Ethanol Challenges-Is Recent North Dakota Plant Closing a Harbinger?

by | Jun 22, 2012 | Industrial Energy & Onsite Utilities, Industry | 0 comments

Emerson’s Douglas Morris of the alternative energy industry team analyzes the implications of a recent ethanol plant closing.

Emerson's Douglas MorrisThis past winter, Archer Daniel Midlands Company announced that it would be closing its Walhalla, North Dakota ethanol plant and, in April, it shuttered operations at the site. In a Wall Street Journal article last week, Ethanol’s Long Boom Stalls (subscription required), some of the challenges of the corn ethanol industry were revisited, including how the industry is slumping.

In a recent post by Alan Novak, he discussed the Renewable Fuels Standard (RFS) and how a drop in gasoline demand is slowing demand for ethanol. This poses a problem because during the second half of last decade, ethanol production capacity tripled as federal government mandates and tax breaks spurred construction. There was a seeming race to finish line to fill the gallons required by the RFS.

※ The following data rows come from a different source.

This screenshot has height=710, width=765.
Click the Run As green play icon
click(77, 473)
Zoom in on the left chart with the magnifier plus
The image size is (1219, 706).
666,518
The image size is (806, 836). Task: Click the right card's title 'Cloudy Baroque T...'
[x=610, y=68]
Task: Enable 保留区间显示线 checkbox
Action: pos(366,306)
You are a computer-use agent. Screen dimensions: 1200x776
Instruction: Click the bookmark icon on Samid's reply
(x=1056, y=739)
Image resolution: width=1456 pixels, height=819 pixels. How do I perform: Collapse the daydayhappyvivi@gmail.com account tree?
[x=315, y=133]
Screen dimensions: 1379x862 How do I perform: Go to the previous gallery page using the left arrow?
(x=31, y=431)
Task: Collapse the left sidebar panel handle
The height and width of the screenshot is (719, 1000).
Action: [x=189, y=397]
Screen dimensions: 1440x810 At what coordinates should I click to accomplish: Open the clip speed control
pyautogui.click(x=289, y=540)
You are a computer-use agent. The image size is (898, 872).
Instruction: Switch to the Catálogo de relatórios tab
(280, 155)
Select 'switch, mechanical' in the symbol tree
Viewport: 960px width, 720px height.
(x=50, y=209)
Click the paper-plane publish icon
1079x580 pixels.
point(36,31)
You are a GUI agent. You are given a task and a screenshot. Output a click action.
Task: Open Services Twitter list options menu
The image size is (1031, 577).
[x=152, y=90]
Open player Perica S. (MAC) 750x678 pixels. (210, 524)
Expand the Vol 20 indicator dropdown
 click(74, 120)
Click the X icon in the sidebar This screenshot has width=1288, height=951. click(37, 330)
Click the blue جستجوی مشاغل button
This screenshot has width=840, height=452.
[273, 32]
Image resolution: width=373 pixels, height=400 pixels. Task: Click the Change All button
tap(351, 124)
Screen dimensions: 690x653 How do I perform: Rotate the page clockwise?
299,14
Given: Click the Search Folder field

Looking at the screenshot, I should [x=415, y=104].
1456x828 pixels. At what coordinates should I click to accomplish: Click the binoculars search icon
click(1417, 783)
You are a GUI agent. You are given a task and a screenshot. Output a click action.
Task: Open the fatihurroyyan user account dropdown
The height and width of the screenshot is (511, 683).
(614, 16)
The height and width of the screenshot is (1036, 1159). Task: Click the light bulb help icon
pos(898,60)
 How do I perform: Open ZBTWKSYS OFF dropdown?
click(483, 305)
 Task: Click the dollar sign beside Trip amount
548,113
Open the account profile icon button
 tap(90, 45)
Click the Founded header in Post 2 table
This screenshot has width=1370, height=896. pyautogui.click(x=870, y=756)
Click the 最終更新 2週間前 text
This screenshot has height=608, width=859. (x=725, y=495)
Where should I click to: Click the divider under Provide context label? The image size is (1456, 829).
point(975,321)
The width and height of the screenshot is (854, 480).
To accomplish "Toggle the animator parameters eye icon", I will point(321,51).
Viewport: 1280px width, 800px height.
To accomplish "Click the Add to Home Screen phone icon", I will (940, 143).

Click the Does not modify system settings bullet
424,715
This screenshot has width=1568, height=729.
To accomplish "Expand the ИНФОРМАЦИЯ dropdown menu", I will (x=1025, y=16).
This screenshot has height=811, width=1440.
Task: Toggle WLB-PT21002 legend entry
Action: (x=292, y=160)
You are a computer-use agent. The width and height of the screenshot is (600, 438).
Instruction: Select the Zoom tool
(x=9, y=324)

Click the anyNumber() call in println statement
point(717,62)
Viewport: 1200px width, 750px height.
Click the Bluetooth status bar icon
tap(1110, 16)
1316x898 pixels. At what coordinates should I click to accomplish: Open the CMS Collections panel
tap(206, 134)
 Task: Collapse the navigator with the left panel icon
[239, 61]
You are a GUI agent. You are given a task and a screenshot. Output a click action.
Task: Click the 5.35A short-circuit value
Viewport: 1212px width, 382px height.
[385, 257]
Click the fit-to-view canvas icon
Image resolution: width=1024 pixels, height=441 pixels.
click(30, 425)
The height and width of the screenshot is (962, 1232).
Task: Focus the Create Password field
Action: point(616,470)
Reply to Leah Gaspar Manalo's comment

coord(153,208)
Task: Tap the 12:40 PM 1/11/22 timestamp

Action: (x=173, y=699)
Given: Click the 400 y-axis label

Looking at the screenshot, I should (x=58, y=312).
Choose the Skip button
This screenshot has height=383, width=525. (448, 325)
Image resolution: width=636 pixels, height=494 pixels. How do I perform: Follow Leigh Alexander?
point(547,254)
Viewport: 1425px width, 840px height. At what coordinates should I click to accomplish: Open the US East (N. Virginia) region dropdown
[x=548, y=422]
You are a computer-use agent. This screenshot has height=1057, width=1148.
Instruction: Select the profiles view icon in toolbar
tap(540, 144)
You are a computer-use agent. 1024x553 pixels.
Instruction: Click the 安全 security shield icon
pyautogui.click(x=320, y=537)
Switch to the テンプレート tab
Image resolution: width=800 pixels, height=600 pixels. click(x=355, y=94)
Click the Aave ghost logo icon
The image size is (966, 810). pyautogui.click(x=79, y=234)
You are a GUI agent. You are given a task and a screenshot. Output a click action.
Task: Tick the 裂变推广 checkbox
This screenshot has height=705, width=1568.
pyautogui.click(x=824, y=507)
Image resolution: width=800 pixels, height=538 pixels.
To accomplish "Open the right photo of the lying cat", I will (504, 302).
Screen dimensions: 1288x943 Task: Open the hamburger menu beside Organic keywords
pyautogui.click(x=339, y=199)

Source: RenewableEnergyWorld.com

That race is now over and the ethanol supply has met, and perhaps exceeded demand, and smaller plants like the 30-million gallon Walhalla ethanol site are being idled or shut down. Because corn ethanol profitability is sensitive to corn prices, proximity to corn, and proximity to ethanol distribution, plants on the margin will be pressured to improve or shut down.

To add to these pressures, there is new ethanol capacity in the pipeline from advanced biofuels producers like INEOS Bio and second-generation cellulosic plants from DuPont and POET.

Commercialization Status of Main Biofuel Technologies

Source: power-technology.com

So is the Walhalla plant closing a harbinger of things to come? It’s certainly an indicator that the industry is in flux. For example, a feed company is in talks to purchase the site, not for the ethanol, but for the plant’s capacity to produce the byproduct, Distiller’s Dried Grains with Solubles (DDGS), a key feed ingredient.

As far as the industry is concerned, current market conditions should make all ethanol producers look at efficiency and productivity gains to improve their margins. Even though ethanol has been around since the 1980s, it hasn’t had to go through much consolidation as the RFS mandate was always larger than capacity. Now that the ethanol pool is filled, some industry “right sizing” is in order. In the end, the industry will be more productive as a result.